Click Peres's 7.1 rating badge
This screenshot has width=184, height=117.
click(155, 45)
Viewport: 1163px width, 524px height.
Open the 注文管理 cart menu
---
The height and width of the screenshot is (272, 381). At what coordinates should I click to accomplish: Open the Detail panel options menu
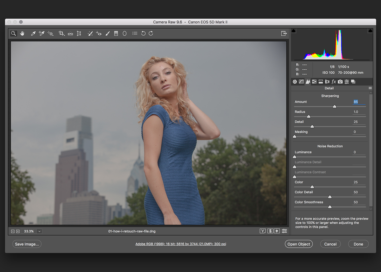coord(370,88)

Requirement:
Reproduce, character for character, only the lines of the preceding data that start at the line with "Viewport: 1163px width, 524px height." and end at the line with "Open the 注文管理 cart menu", both included.

Exercise result:
Viewport: 1163px width, 524px height.
Open the 注文管理 cart menu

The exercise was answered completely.